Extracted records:
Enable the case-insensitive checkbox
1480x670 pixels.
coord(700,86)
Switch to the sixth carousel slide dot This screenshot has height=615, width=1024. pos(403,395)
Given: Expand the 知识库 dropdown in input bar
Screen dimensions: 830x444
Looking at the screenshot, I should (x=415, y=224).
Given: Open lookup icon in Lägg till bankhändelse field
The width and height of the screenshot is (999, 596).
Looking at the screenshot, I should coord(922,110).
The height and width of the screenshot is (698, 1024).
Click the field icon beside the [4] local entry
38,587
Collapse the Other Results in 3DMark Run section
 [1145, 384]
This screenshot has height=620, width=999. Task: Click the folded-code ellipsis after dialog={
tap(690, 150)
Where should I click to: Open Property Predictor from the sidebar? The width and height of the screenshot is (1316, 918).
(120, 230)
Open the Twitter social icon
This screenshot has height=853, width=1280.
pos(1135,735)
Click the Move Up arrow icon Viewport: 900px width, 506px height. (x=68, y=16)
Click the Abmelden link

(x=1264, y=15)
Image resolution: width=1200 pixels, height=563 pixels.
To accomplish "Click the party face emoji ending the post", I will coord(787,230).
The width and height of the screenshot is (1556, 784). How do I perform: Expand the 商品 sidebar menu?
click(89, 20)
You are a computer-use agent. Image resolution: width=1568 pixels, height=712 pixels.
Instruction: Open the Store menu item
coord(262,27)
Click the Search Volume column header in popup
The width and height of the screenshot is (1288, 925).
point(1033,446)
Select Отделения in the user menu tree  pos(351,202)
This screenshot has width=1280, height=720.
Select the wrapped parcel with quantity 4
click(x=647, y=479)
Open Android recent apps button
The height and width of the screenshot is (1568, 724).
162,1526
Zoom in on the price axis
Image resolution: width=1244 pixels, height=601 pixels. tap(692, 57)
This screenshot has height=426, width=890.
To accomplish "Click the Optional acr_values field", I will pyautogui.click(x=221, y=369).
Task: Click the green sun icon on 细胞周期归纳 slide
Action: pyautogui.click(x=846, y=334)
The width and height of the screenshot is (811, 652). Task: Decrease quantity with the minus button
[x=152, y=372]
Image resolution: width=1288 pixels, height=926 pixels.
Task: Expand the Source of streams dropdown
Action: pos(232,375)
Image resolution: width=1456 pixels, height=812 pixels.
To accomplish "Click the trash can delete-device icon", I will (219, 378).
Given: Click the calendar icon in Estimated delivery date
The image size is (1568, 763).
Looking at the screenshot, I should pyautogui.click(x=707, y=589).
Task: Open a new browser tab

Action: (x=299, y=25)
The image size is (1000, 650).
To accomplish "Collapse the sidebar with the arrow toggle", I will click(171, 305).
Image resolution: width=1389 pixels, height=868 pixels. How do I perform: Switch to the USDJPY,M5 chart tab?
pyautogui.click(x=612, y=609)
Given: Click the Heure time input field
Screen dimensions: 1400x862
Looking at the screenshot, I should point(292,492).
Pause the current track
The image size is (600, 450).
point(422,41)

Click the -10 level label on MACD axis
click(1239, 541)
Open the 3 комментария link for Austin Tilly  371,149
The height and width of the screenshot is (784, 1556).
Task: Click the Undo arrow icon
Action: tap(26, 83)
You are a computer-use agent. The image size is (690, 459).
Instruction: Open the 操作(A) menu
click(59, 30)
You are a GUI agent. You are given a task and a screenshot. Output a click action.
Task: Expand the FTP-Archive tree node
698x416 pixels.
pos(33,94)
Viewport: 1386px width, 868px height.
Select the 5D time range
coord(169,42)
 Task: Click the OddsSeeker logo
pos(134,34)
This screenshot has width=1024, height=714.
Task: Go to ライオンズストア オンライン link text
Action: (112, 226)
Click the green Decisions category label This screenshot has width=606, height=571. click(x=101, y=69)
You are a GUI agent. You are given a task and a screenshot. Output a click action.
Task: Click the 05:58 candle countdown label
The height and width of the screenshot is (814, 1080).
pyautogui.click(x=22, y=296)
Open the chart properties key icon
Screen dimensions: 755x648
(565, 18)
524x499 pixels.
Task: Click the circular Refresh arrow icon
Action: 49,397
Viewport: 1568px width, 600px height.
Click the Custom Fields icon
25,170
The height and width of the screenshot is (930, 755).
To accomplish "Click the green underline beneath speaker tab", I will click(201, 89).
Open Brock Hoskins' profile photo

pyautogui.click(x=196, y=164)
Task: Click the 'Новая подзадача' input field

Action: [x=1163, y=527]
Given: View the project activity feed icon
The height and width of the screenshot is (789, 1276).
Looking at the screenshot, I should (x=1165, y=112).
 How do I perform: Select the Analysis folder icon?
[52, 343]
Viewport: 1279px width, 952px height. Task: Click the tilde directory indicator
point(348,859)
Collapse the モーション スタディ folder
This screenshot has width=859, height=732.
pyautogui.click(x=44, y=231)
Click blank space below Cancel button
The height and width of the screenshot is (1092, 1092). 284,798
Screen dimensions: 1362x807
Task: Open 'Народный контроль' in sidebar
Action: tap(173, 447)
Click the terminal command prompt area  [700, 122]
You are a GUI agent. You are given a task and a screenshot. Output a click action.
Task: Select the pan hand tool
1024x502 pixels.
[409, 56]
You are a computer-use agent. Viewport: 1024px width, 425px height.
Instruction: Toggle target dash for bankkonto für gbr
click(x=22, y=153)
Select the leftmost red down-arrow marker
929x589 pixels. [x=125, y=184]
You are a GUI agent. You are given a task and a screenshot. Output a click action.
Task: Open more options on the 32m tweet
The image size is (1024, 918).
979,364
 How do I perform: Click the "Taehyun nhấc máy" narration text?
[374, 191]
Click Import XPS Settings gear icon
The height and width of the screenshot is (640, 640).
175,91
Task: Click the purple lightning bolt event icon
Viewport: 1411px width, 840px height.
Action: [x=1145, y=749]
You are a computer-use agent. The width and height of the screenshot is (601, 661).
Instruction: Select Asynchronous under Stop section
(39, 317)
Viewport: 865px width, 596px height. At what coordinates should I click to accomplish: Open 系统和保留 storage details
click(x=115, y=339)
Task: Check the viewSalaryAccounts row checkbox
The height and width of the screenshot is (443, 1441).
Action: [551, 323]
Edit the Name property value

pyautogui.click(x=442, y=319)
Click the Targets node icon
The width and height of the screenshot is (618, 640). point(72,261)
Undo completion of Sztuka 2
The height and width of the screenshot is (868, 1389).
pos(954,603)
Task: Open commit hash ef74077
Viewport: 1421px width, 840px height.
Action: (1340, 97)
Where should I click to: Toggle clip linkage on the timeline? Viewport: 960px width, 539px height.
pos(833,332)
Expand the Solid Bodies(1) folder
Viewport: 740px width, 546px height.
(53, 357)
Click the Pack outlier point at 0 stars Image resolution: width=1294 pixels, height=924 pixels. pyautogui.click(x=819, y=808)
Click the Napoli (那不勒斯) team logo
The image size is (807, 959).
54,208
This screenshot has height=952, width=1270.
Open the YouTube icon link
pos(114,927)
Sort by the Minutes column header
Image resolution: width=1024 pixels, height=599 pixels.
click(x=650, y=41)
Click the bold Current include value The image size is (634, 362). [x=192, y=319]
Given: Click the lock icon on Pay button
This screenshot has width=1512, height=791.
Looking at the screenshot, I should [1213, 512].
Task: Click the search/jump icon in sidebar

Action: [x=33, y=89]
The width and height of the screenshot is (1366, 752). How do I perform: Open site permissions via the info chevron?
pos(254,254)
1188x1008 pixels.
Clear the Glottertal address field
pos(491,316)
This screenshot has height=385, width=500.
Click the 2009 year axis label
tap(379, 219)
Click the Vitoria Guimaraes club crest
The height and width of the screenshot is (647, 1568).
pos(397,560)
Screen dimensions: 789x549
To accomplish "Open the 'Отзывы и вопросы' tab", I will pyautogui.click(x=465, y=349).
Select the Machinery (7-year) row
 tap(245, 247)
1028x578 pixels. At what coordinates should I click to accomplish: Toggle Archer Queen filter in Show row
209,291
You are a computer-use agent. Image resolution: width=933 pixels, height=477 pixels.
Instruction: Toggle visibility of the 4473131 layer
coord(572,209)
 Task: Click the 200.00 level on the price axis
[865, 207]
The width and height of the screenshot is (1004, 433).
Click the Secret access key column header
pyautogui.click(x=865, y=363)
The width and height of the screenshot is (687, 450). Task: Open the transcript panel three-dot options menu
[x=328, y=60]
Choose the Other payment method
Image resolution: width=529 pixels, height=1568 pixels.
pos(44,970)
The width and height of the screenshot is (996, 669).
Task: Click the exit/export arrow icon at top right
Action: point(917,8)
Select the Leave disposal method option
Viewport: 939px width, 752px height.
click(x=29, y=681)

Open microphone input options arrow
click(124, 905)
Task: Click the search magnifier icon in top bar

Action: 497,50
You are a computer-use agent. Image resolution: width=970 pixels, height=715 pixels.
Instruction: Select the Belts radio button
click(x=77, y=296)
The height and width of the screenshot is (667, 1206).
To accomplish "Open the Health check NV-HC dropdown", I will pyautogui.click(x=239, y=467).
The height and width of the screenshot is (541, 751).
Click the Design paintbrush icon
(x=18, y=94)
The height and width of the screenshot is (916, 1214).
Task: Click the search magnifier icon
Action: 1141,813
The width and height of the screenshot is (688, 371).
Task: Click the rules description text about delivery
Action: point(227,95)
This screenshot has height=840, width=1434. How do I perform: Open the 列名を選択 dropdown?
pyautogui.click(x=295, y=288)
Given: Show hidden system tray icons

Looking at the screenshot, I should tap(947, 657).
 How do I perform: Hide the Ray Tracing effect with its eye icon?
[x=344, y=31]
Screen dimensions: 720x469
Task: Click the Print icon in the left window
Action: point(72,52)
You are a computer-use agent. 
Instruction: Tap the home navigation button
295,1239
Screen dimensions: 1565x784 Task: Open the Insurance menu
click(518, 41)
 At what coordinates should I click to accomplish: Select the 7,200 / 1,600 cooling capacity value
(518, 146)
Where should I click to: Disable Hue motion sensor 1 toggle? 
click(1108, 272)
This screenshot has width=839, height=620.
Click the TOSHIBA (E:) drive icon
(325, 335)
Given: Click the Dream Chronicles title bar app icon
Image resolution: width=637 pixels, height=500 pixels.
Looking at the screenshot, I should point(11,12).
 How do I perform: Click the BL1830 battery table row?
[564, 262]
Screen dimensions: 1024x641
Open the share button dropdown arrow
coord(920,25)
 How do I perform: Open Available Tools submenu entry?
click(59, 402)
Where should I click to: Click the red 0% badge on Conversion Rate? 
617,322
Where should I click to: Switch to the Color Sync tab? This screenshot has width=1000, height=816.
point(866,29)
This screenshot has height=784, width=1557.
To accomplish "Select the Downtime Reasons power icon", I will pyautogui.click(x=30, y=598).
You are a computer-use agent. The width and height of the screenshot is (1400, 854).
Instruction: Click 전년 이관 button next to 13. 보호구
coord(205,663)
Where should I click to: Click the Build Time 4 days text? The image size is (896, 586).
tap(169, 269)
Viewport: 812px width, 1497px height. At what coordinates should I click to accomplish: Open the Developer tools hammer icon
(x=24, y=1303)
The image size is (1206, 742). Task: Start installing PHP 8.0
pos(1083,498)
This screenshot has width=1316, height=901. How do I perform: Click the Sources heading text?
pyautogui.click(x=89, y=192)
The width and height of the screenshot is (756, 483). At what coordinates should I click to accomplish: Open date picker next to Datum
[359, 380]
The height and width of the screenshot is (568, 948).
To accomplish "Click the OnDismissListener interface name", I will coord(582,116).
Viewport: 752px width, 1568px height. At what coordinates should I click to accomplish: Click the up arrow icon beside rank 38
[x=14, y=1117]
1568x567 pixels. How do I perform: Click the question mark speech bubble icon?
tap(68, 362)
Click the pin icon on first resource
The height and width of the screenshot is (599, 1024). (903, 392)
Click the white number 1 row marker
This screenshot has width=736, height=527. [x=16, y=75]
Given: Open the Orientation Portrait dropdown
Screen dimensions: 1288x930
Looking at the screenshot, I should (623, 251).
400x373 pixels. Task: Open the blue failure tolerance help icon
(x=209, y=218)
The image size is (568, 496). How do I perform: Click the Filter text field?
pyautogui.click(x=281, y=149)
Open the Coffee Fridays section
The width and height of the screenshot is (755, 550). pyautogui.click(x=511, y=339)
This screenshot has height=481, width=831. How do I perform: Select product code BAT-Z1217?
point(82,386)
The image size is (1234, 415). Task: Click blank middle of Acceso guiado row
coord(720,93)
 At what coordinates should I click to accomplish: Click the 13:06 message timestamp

#### Exercise objective:
In the entries above, find each line with the word "tree" and return it.

#### Solution for this exercise:
Select Отделения in the user menu tree  pos(351,202)
Task: Expand the FTP-Archive tree node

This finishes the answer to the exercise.